Re: Random guest crashes since 5c34d002dcc7 ("virtio_pci: use shared interrupts for virtqueues")

2017-03-23 Thread Richard W.M. Jones
On Thu, Mar 23, 2017 at 03:56:22PM +0100, Christoph Hellwig wrote:
> Does the patch from Jason in the
> 
> "[REGRESSION] 07ec51480b5e ("virtio_pci: use shared interrupts for 
> virtqueues") causes crashes in guest"
> 
> thread fix the issue for you?

In brief, yes it does.  I followed up on that thread.

Thanks,

Rich.

-- 
Richard Jones, Virtualization Group, Red Hat http://people.redhat.com/~rjones
Read my programming and virtualization blog: http://rwmj.wordpress.com
Fedora Windows cross-compiler. Compile Windows programs, test, and
build Windows installers. Over 100 libraries supported.
http://fedoraproject.org/wiki/MinGW


Random guest crashes since 5c34d002dcc7 ("virtio_pci: use shared interrupts for virtqueues")

2017-03-23 Thread Thorsten Leemhuis
Hi Christoph! Hi Michael!

(Mail roughly based on text from
https://bugzilla.kernel.org/show_bug.cgi?id=194911 )

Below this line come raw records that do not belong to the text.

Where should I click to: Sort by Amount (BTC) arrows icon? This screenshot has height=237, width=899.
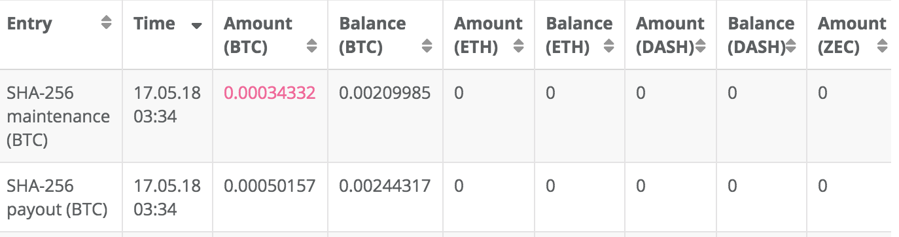tap(312, 46)
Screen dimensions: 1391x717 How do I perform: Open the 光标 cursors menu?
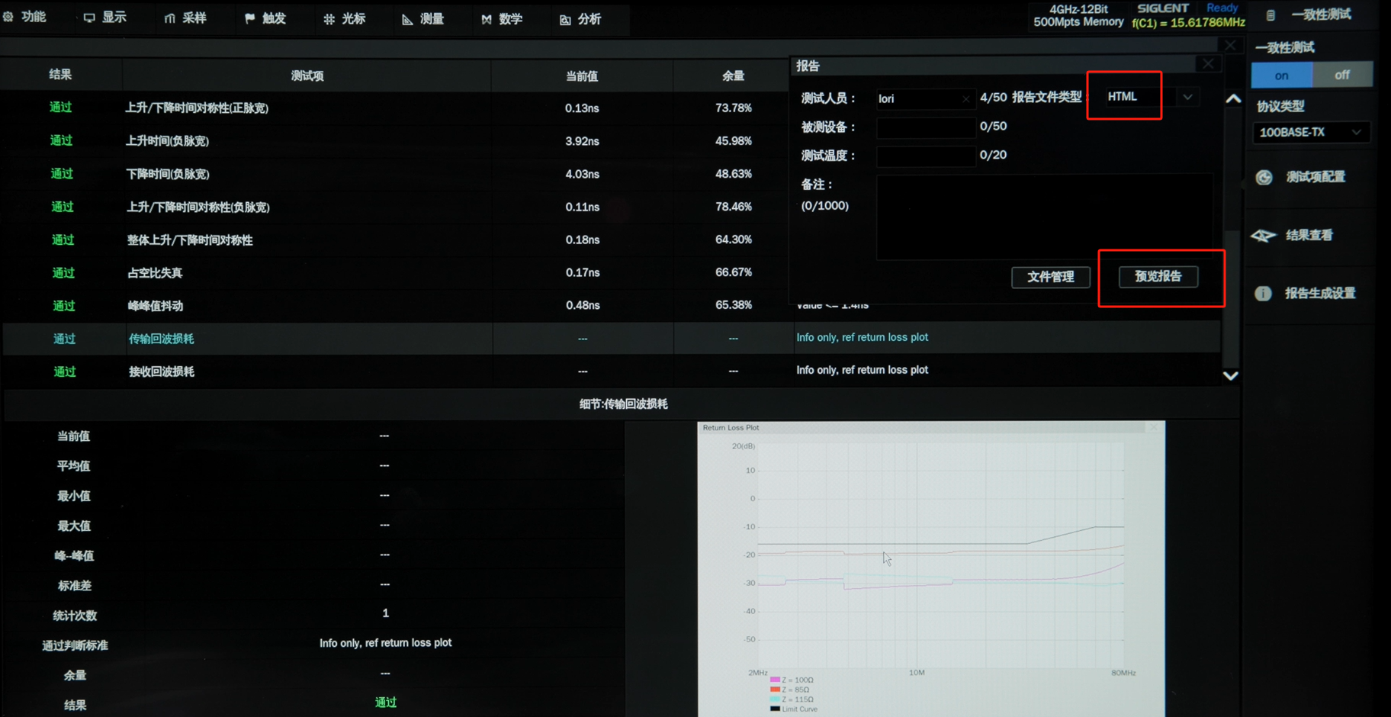(x=344, y=18)

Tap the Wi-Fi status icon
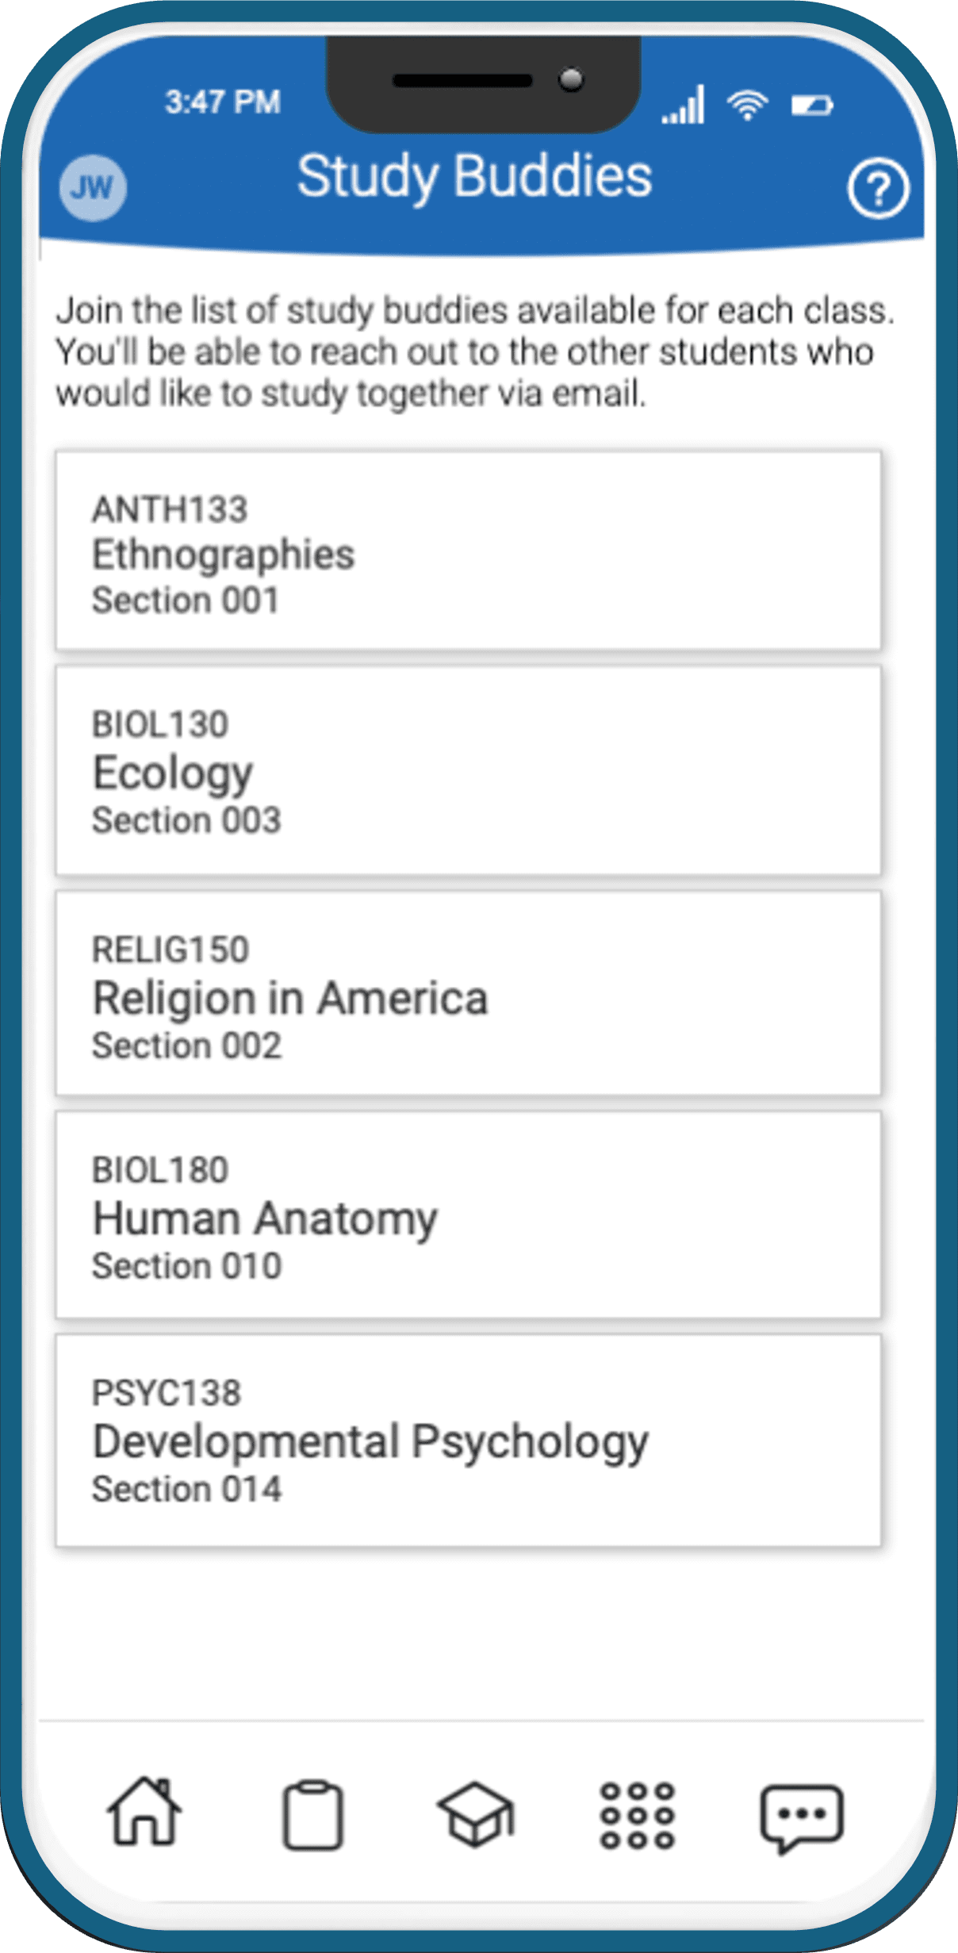click(x=748, y=105)
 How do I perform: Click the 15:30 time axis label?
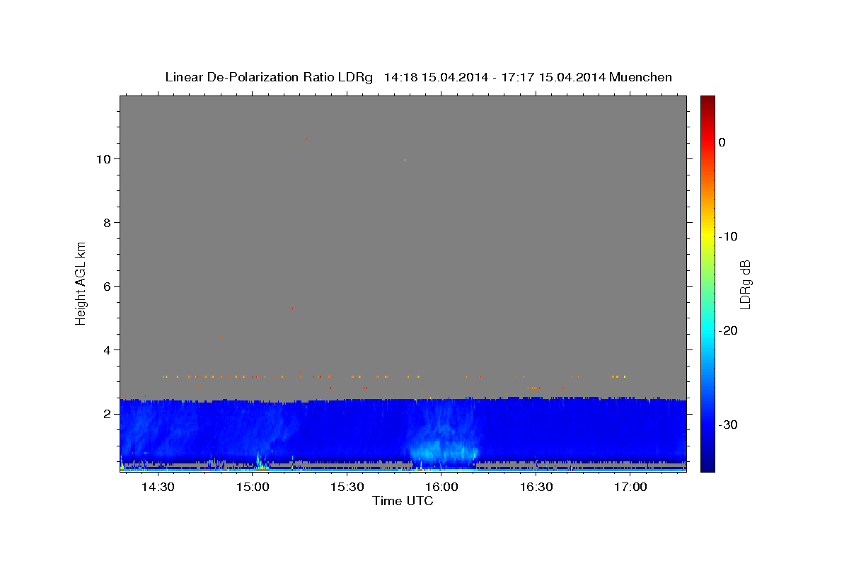[347, 487]
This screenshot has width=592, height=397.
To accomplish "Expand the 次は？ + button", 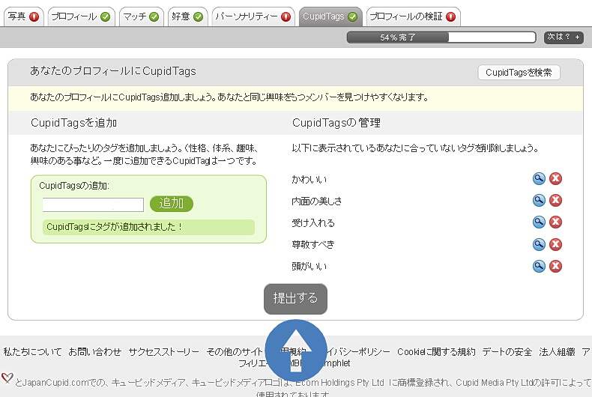I will tap(564, 37).
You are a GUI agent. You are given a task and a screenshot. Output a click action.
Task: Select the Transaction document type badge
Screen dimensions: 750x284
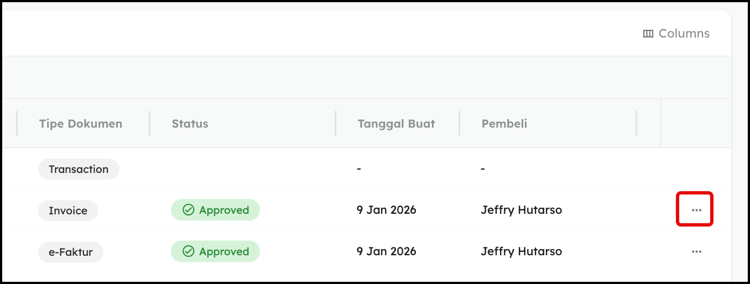[x=79, y=169]
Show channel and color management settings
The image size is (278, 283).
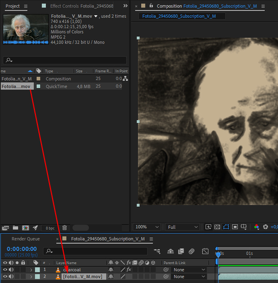[257, 227]

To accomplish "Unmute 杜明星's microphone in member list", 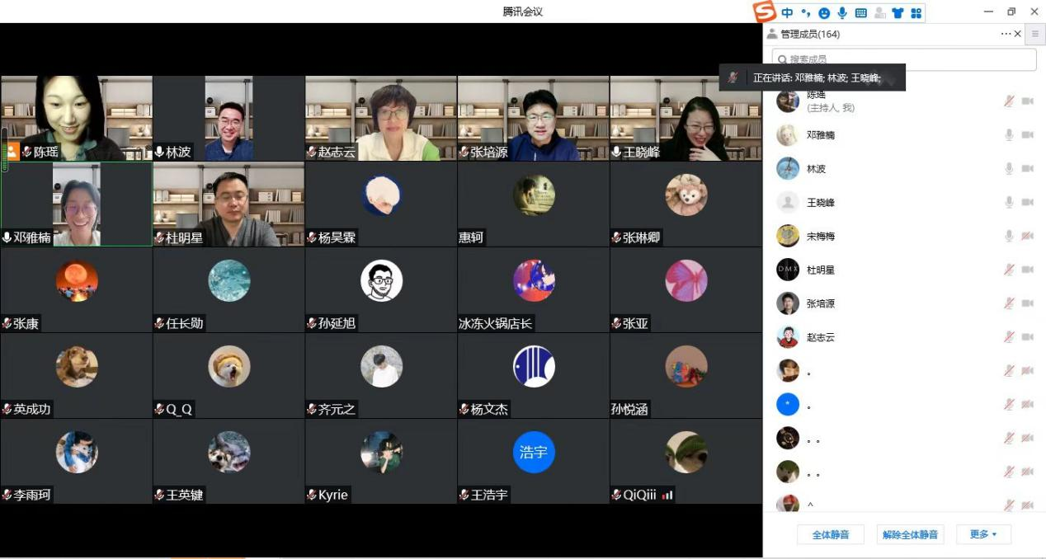I will point(1008,270).
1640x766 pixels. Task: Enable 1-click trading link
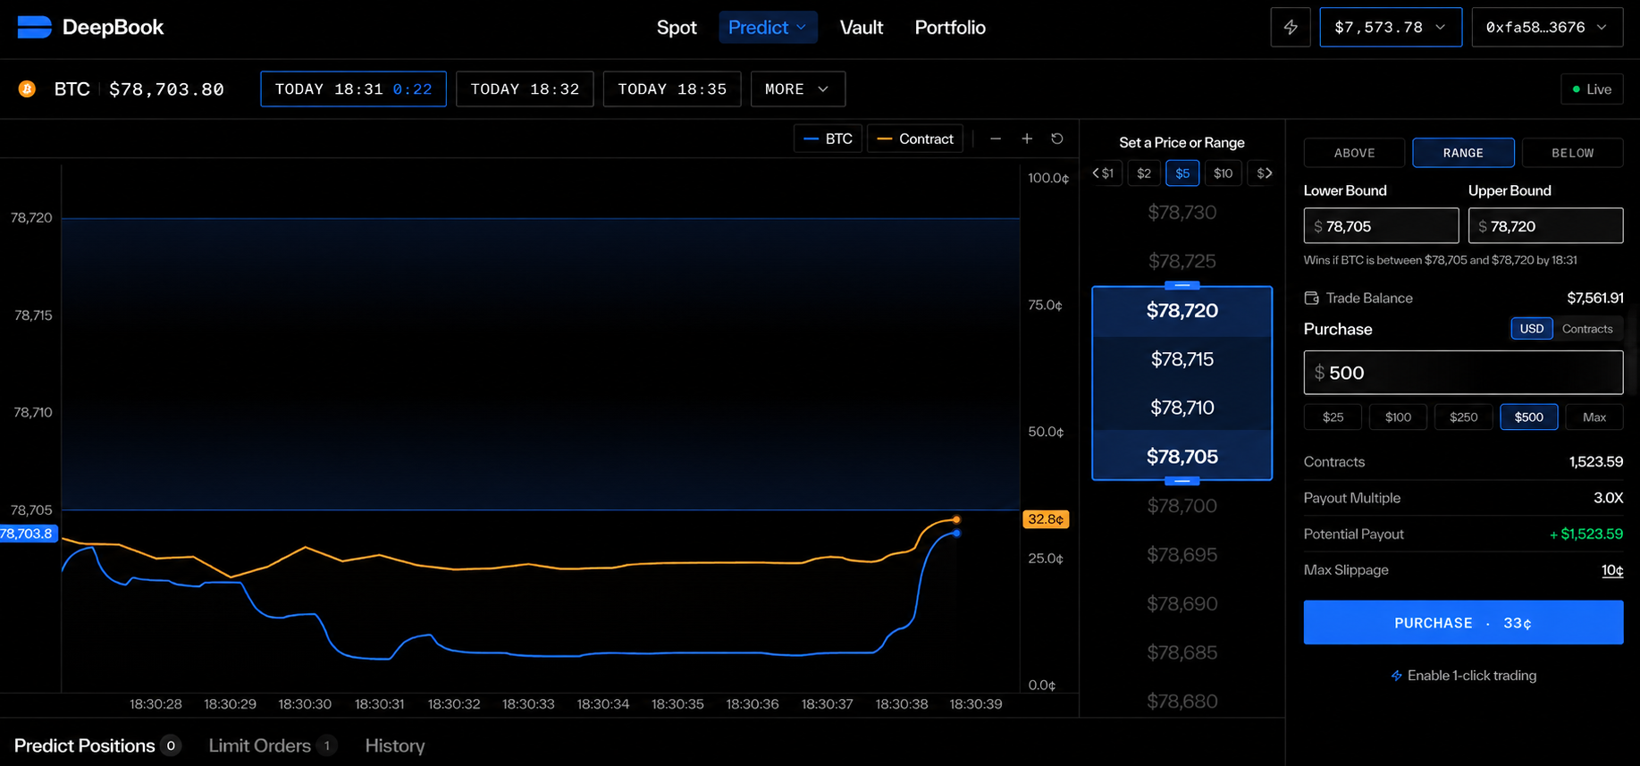(x=1464, y=676)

I'm seeing random crashes during boot every few boot attempts when
running Linux 4.11-rc/mainline in a Fedora 26 guest under a CentOS7 host
(CPU: Intel(R) Pentium(R) CPU G3220) using KVM. Sometimes when the guest
actually booted the network did not work. To get some impressions of the
crashes I got see this gallery:
https://plus.google.com/+ThorstenLeemhuis/posts/FjyyGjNtrrG

Richard W.M. Jones and Adam Williamson see the same problems. See above
bug for details. It seems they ran into the problem in the past few
days, so I assume it's still present in mainline (I'm travelling
currently and haven't had time for proper tests since last last Friday
(pre-rc3); but I thought it's time to get the problem to the lists).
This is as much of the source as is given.